With the information on the platform and in the GAZETTE, a generics manufacturer would have the knowledge that should be considered to avoid breaching the rights granted to the patent’s holders.

However, users should take note of the notice from last August, titled “Rules for the Production of Generic Drugs for the Benefit of the Population,” in addition to noting the elimination of the Bolar provision, wherein the elimination is supported by article 75 of LFPPI, in which the waiting times for a manufacturer to use, manufacture, offer for sale or import a product are eliminated exclusively for generating tests, information and experimental production that allows them to bear security, quality and effectiveness for obtaining a sanitary registration. 

On the other hand, this same notice states that second-use patents will not be allowed, which refers to a therapeutic indication. Confusion arises from this consideration because the IMPI search engine results and the gazette of patents related to the drugs do not exclude them. Therefore, a breach of the pharmaceutical second-use patent’s holders is generated, although it is granted in the LFPPI, in addition to being considered within the free trade agreement between the US, Mexico and Canada (USMCA[CN1] ).

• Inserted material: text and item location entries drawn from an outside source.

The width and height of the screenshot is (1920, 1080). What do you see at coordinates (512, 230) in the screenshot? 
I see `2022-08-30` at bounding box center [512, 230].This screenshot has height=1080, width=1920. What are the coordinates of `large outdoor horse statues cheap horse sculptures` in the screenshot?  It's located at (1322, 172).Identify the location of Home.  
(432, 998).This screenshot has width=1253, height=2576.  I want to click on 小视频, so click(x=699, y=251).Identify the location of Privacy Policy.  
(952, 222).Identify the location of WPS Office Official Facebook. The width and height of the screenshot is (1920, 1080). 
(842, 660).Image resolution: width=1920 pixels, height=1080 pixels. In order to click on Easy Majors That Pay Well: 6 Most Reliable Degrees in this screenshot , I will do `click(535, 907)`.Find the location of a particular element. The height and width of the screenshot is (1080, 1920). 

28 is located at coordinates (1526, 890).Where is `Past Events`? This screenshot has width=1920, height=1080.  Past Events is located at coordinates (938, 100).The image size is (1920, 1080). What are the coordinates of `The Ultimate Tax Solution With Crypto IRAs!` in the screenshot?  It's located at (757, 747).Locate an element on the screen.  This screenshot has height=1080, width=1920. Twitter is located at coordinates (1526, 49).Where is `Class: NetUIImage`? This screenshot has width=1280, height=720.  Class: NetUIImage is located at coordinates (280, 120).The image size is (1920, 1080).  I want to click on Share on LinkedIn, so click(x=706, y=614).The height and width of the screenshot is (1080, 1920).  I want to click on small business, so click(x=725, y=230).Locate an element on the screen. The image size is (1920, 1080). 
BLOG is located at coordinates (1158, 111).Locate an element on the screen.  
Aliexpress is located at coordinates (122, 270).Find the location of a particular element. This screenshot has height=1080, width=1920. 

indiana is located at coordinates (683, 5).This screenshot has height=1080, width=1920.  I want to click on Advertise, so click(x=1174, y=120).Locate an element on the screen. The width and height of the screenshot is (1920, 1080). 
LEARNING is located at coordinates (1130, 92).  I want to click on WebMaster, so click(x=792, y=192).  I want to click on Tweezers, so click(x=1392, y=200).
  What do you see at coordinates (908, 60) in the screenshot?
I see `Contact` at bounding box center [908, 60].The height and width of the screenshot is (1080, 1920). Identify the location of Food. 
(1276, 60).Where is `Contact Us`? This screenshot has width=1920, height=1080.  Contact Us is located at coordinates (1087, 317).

The second tool that is available from IMPI to generics manufacturers is the platform “Response to COFEPRIS Patents,” which stores the responses that IMPI has sent to COFEPRIS as part of the existing bonding system (Linkage) between COFEPRIS and IMPI for assessing the possible breaches of a sanitary risk application with regard to a drug’s patents in force. This system seeks as much to provide certainty for the generics manufacturer’s investment as to provide certainty for the patent’s holders.

With these two tools, IMPI seeks to ease access to information regarding patents related to allopathic drugs and encourage the entrance of generic products.

IMPI believes that these actions, in concert with COFEPRIS, such as the bonding mechanism (Linkage), the elimination of the Bolar provision and the new search engine for patents related to drugs, will bolster cooperation among these institutions. This allows the authorities to have an accurate search platform to provide a concrete response and provide companies interested in obtaining a sanitary registration with information that allows them to perform the analysis of that information. In turn, they can plan with greater clarity and transparency their business strategies to deliver a generic pharmaceutical product once a patent’s term expires.

Together, these actions provide a new dynamic for the pharmaceutical industry with the expectation that industrial property is used as a tool for growth and not as a barrier.